There's no secret why Moskowitz fought so hard for those deals. (Her demands for space and Klein's almost subservient responses to her merged in reams of emails obtained by the Daily News in 2010.) It's free. "Without the deal on rent-free space, the network would be forced to stop expanding," NewSchools Venture Fund director and Success Charter board member Jim Peyser told CapitalNY.

As leader and founder of Success, Moskowitz made more than $400,000 in 2010. Some believe Moskowitz, a former member of the New York City Council and unsuccessful candidate for Manhattan borough president, could try to parlay her education experience into another run for political office. Charter schools also have benefited Moskowitz's husband, Eric Grannis. He serves as executive director of the Tapestry Project, which seeks to create more charters, and according to its web site "has provided legal counsel to more than a dozen charter schools."

Many others on the StudentsFirstNY board are from the world of finance. Hedge fund managers have emerged as leading supporters of the education movement in general and the charter movement in particular -- even though most do not send their kids to public schools. No doubt, many, perhaps even most, of these very rich people want to make a difference and help kids.

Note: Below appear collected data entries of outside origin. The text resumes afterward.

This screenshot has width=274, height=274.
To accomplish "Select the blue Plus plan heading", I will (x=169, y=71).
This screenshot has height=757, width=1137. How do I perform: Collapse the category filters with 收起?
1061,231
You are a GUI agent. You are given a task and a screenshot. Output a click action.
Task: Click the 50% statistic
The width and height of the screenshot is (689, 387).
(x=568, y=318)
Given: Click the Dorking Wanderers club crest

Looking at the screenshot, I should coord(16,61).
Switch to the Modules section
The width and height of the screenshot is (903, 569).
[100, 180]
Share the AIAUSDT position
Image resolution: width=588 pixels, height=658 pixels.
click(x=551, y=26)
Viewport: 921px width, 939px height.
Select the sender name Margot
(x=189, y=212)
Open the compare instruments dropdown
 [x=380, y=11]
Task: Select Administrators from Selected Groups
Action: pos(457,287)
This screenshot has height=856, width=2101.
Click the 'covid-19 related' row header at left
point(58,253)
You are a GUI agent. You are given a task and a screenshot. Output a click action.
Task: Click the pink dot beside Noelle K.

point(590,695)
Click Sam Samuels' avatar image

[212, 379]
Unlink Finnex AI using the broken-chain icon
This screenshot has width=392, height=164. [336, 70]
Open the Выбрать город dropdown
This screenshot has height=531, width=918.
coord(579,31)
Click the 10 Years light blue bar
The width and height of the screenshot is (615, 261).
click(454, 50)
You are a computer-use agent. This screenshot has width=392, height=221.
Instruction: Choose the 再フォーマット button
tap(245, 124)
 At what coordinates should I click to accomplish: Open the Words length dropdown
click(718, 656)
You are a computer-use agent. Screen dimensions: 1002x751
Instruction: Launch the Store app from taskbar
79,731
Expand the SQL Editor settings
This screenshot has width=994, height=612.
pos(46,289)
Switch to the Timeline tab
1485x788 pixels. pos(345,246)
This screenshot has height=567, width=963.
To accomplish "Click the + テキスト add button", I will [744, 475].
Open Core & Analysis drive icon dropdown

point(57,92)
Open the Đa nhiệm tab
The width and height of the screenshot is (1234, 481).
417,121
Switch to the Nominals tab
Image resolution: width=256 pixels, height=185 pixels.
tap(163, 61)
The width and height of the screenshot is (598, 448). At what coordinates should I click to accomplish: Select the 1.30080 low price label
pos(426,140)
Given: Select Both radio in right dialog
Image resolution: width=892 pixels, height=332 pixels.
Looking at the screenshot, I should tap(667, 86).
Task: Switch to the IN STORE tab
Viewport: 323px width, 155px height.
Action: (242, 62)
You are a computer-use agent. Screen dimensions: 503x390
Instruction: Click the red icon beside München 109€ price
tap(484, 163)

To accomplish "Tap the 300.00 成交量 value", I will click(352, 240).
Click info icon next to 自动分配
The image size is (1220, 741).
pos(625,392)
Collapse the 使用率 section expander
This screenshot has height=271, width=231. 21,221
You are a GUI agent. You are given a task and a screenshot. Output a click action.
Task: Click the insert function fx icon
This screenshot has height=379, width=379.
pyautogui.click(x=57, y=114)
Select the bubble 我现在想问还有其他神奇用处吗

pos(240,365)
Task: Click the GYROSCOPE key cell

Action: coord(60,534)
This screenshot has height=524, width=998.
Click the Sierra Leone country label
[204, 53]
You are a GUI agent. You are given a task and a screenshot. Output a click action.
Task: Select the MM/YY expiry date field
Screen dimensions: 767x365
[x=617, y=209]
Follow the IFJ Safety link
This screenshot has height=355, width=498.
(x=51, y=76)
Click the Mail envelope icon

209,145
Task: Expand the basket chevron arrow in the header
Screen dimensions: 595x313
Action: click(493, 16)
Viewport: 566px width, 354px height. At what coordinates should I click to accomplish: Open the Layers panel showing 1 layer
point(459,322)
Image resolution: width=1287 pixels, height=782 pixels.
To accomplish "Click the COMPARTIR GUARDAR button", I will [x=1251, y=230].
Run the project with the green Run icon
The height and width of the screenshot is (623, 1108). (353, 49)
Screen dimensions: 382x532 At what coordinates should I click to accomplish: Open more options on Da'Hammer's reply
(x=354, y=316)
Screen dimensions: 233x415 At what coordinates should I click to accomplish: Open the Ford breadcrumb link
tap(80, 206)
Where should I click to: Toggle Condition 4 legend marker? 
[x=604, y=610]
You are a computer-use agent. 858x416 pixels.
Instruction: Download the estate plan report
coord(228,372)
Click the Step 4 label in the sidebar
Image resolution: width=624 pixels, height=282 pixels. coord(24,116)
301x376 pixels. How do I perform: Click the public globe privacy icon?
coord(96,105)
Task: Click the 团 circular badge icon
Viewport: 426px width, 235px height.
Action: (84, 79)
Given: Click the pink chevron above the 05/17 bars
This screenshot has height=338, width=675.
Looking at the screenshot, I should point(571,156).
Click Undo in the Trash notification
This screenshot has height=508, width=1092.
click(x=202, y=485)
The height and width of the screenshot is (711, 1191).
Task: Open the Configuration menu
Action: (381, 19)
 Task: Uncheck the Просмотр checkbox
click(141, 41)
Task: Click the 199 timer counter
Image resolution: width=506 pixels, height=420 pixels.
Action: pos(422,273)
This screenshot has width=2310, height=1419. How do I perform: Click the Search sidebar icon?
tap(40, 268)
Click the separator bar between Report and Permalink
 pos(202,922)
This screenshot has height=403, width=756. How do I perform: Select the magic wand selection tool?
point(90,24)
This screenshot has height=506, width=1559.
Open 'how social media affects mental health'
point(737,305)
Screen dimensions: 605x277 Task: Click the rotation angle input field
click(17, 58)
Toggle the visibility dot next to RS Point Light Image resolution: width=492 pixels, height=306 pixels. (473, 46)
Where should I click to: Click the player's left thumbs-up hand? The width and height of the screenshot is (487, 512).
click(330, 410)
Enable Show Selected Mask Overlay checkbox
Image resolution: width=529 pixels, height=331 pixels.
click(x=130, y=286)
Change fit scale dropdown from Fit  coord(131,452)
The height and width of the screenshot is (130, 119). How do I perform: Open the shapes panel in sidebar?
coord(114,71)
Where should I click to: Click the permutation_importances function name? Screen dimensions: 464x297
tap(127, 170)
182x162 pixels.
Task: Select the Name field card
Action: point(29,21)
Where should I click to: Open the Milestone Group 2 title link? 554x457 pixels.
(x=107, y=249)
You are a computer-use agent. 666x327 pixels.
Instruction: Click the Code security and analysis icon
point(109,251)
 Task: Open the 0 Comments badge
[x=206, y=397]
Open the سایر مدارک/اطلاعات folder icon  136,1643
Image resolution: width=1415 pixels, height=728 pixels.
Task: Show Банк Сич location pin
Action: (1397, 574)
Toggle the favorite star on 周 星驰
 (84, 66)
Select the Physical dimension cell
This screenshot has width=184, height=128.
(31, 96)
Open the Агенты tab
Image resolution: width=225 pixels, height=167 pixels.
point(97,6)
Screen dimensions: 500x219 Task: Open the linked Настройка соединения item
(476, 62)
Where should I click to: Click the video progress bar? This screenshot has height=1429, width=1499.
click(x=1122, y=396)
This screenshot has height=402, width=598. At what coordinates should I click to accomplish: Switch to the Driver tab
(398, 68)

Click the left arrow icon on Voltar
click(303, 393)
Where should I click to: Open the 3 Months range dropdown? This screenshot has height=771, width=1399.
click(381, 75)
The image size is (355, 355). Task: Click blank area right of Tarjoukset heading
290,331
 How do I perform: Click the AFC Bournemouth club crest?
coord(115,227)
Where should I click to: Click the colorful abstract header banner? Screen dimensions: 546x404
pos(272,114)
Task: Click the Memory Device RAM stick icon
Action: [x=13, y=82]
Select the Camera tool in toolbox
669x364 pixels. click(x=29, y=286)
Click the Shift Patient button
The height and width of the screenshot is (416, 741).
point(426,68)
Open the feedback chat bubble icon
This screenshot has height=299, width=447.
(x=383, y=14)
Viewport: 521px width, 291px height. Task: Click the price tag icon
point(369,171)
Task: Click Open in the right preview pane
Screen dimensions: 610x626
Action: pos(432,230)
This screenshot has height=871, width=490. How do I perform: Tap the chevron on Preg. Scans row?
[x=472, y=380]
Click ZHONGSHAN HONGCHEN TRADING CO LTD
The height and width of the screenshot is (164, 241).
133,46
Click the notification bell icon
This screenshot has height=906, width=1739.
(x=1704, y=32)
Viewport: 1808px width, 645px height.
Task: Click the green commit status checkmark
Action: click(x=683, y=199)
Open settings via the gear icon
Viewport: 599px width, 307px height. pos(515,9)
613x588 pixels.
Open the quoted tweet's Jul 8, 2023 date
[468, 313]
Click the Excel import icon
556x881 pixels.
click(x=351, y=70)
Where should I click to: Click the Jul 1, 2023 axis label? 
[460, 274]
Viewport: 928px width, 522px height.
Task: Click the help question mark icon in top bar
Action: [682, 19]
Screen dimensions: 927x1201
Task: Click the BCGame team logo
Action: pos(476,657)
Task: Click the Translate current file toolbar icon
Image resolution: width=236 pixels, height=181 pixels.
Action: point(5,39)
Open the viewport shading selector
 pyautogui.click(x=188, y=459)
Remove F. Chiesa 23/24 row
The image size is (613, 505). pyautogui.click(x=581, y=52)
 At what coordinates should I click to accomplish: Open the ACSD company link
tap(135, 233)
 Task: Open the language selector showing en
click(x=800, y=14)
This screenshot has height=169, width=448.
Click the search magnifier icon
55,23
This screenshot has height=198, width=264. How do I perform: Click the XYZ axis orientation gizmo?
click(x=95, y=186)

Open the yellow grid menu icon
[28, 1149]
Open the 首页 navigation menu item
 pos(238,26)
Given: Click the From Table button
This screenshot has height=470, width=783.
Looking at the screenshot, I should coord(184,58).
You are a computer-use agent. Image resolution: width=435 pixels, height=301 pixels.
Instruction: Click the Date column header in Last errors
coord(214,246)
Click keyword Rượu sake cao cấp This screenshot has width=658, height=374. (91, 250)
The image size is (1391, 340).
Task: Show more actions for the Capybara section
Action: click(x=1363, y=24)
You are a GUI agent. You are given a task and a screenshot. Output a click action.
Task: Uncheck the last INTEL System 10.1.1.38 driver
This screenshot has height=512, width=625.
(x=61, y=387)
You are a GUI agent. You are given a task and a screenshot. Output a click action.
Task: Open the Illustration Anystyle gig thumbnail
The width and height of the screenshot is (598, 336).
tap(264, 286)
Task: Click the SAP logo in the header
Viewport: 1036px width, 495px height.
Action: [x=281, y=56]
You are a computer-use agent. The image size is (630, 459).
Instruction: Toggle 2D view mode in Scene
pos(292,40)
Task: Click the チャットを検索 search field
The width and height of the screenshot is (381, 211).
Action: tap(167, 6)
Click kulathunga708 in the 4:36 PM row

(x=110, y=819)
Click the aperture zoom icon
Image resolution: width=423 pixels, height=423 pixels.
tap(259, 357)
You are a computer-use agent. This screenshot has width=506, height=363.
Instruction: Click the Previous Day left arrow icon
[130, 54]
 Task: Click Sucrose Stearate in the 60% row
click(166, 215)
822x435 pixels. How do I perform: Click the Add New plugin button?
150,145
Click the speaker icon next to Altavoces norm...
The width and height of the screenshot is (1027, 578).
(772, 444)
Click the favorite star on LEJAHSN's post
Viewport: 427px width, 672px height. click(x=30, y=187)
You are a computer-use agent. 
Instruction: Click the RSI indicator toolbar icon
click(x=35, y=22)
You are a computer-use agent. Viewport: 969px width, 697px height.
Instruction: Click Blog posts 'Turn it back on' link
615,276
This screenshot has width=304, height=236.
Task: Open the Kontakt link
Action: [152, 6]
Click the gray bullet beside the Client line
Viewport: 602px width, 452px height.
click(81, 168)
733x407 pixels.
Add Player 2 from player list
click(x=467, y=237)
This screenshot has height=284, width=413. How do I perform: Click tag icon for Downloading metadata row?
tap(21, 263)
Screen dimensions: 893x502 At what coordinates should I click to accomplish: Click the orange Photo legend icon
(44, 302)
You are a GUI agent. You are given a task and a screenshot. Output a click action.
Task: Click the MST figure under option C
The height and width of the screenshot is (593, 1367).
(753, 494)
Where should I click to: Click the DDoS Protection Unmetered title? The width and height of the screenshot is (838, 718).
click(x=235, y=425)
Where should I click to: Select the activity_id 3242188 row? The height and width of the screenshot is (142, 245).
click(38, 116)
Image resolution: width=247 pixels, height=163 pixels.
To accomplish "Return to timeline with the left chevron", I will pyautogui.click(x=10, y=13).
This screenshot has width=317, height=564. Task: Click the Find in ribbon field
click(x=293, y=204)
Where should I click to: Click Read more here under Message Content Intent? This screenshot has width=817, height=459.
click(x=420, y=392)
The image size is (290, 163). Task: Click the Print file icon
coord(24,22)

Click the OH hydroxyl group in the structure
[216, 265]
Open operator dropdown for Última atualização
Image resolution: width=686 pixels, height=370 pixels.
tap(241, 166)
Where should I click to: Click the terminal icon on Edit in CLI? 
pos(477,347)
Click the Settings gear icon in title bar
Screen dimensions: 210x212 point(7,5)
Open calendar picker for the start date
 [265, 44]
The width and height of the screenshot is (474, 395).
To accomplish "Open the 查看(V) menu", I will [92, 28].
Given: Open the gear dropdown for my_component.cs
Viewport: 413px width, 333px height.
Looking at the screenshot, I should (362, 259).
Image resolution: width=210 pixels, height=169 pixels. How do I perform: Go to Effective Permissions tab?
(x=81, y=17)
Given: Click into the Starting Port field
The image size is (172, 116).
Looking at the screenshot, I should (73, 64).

But if education becomes increasingly privatized -- with charters, consultants and competition -- it would offer more opportunities for investment and profit-making. Then too the reform movement holds that poverty is an excuse -- not a reason -- for low educational achievement. Good teaching, the reasoning goes, trumps a bad neighborhood or family situation. In other words, the rhetoric behind education reform lets the one percent off the hook for the problems of our educational system -- and blames teachers instead.

The Leader

Overseeing StudentsFirst is Rhee, who has become a national figure, and probably quite affluent, thanks to education reform. After serving with Teach for America, she founded the New Teacher Project. Districts hire the project to recruit and train teachers. Money from that work has gone to support its advocacy efforts on such issues as ending layoffs based on seniority and changing the evaluation system for teachers, causes closely aligned with Bloomberg. American Federation of Teachers president Randi Weingarten has called the project "a wholly-owned subsidiary" of the New York City education department. The organization had $27 million in revenues in her final year there.

Rhee, of course, went on to become schools superintendent in Washington, D.C. After D.C. voters booted her boss -- at least partly because of her, according to most political observers there -- she went on to found StudentsFirst. In a rare look inside the finances of StudentsFirst, the Huffington Post's Joy Resmovits found, it expected to have $225 million in revenue between 2010 and 2013 in its 501(c)3 alone.
The organization has not disclosed, as far as I can tell, how much of that goes to pay Rhee. We do know, though, that Rhee gets up to $50,000 for a lecture and also expects such perks as first class air travel to the site and a VIP suite.

None of this means that Rhee and her minions may not have good ideas -- or that they should not form a group to lobby legislators and persuade voters. But let's not let them get away with saying they don't have a special -- and vested -- interest in the policies they promote.